Patient and Provider Perspectives on Postsurgical Recovery of Cushing Syndrome

Rachel Acree; Caitlin M. Miller; Brent S. Abel; Nicola M. Neary; Karen Campbell; Lynnette K. Nieman


J Endo Soc. 2021;5(8) 

In This Article

Abstract and Introduction


Context: Cushing syndrome (CS) is associated with impaired health-related quality of life (HRQOL) even after surgical cure.

Objective: To characterize patient and provider perspectives on recovery from CS, drivers of decreased HRQOL during recovery, and ways to improve HRQOL.

Design: Cross-sectional observational survey.

Participants: Patients (n = 341) had undergone surgery for CS and were members of the Cushing's Support and Research Foundation. Physicians (n = 54) were Pituitary Society physician members and academicians who treated patients with CS.

Results: Compared with patients, physicians underestimated the time to complete recovery after surgery (12 months vs 18 months, P = 0.0104). Time to recovery did not differ by CS etiology, but patients with adrenal etiologies of CS reported a longer duration of cortisol replacement medication compared with patients with Cushing disease (12 months vs 6 months, P = 0.0025). Physicians overestimated the benefits of work (26.9% vs 65.3%, P < 0.0001), exercise (40.9% vs 77.6%, P = 0.0001), and activities (44.8% vs 75.5%, P = 0.0016) as useful coping mechanisms in the postsurgical period. Most patients considered family/friends (83.4%) and rest (74.7%) to be helpful. All physicians endorsed educating patients on recovery, but 32.4% (95% CI, 27.3–38.0) of patients denied receiving sufficient information. Some patients did not feel prepared for the postsurgical experience (32.9%; 95% CI, 27.6–38.6) and considered physicians not familiar enough with CS (16.1%; 95% CI, 12.2–20.8).

Conclusion: Poor communication between physicians and CS patients may contribute to dissatisfaction with the postsurgical experience. Increased information on recovery, including helpful coping mechanisms, and improved provider-physician communication may improve HRQOL during recovery.

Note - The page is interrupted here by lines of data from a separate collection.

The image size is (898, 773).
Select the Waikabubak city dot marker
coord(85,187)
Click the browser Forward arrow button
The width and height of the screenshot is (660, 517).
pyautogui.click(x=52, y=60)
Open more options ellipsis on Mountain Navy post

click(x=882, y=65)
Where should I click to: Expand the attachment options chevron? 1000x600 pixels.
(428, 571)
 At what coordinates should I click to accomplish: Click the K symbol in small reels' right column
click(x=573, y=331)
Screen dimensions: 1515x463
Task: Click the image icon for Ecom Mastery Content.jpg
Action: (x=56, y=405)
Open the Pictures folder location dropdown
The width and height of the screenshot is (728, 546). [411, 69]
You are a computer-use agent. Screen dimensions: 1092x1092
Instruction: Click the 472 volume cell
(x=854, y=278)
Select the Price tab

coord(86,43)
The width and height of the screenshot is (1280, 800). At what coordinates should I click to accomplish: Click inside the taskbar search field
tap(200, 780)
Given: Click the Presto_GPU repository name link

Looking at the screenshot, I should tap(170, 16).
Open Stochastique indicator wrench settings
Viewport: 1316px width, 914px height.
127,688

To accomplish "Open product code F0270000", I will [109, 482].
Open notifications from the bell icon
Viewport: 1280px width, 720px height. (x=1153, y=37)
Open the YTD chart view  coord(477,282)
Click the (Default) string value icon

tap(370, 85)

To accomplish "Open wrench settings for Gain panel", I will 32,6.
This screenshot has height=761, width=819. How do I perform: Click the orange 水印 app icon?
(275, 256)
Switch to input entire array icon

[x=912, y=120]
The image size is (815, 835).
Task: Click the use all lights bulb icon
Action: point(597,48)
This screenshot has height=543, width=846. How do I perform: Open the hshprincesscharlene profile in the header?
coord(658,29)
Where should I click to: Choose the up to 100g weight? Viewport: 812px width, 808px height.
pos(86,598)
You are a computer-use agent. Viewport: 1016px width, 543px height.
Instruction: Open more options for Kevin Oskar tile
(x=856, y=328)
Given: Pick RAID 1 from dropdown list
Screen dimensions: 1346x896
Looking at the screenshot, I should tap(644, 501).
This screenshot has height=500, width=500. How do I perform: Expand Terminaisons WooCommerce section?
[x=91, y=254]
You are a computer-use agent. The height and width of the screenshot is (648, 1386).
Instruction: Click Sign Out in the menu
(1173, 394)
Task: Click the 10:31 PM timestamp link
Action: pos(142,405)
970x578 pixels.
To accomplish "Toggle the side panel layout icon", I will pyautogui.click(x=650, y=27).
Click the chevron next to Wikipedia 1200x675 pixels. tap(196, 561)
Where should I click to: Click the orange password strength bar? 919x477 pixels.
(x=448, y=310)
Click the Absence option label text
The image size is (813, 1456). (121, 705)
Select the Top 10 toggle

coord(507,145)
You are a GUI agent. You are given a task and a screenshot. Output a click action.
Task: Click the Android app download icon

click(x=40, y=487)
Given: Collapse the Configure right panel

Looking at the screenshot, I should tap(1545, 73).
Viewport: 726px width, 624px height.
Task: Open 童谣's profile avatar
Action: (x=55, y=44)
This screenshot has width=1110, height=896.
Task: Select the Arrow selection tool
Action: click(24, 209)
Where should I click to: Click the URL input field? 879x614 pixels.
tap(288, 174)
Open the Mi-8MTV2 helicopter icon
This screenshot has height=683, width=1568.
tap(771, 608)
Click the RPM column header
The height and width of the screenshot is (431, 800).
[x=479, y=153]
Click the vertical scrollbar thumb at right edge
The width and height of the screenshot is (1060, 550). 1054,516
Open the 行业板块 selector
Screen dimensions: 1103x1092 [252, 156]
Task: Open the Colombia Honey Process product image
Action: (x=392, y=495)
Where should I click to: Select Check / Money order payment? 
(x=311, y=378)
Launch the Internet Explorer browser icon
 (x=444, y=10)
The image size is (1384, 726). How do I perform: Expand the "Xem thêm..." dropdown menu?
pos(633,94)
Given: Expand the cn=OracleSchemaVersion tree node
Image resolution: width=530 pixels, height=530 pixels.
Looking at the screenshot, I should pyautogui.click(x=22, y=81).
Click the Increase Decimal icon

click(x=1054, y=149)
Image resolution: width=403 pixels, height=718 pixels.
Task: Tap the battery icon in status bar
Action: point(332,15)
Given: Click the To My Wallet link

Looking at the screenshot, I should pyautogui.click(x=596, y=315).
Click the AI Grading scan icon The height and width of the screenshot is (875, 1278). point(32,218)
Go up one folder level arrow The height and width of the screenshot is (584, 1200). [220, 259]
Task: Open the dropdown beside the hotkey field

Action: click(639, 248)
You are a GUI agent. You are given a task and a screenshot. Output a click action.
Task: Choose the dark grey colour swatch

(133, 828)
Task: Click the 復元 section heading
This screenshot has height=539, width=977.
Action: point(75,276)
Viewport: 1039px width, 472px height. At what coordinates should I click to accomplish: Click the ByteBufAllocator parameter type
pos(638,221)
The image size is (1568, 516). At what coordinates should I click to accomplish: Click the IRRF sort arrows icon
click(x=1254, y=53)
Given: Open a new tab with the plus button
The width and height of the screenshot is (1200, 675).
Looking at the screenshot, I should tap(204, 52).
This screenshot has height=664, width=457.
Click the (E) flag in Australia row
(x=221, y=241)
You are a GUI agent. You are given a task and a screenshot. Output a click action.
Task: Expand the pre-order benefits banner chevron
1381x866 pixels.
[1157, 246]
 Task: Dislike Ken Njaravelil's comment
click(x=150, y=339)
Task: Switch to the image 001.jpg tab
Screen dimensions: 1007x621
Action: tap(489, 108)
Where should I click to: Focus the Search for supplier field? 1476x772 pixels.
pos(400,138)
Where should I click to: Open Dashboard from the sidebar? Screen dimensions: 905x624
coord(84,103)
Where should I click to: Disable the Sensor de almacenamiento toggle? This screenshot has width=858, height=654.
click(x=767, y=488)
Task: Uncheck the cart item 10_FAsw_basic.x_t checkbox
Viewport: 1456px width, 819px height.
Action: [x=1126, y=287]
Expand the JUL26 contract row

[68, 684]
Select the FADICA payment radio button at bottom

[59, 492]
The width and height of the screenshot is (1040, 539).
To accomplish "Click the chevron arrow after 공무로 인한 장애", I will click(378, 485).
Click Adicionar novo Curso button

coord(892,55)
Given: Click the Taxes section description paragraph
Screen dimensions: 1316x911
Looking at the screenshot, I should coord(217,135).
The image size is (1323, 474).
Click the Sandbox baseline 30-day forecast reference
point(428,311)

First-line treatment of Cushing syndrome (CS) is surgical resection of the primary disease-causing lesion, which may be a pituitary tumor in the case of Cushing disease (CD), an ectopic ACTH-secreting tumor, or ACTH-independent adrenal lesion(s).[1] However, the sequelae of chronic hypercortisolemia, including cardiovascular, musculoskeletal, metabolic, cognitive, and psychiatric disease, may persist long after surgical cure.[2–7] Patients also require cortisol replacement medication (CRM) after surgery to avoid adrenal insufficiency and life-threatening adrenal crisis until the hypothalamic-pituitary-adrenal axis recovers.[1,8]

Health-related quality of life (HRQOL) is decreased in CS, and it remains lower than the reference population after biochemical remission is achieved.[9–14] A recent meta-analysis of 2643 patients with CS demonstrated that HRQOL and cognitive functioning improve but do not normalize to those of the general population after treatment.[15] An Endocrine Society Clinical Practice Guideline on CS treatment recommends lifelong management of the comorbidities associated with chronic hypercortisolemia to improve mortality and HRQOL.[1]

Drivers of reduced HRQOL have been explored.[16–19] These include patient dissatisfaction with the medical profession regarding diagnosis, treatment, and aftercare for CS. Patients cite delays in diagnosis after the onset of symptoms,[17,18] a lack of adequate information and education about treatment and recovery,[16,17] and a dearth of health care professionals who are informed about CS[16,18] as particularly detrimental to quality of life.

To design interventions aimed at improving HRQOL during remission from CS, a robust understanding of patients' perspectives on the postsurgical recovery process is needed. Given physicians' advisory role, and the dissatisfaction of patients with the quality of that relationship, it is also important to understand the physicians' perspectives on recovery. To our knowledge, no data exist on providers' opinions of or approaches to CS recovery.

Our survey approach was designed to further characterize patients' experience of recovery from CS, identify modifiable factors that may contribute to reduced HRQOL after surgical cure, and to compare patients' and physicians' perspectives on the recovery from this disease. Importantly, we attempted to incorporate both questions with "objective," quantifiable answers, and others that could be interpreted using a hermeneutic phenomenology approach.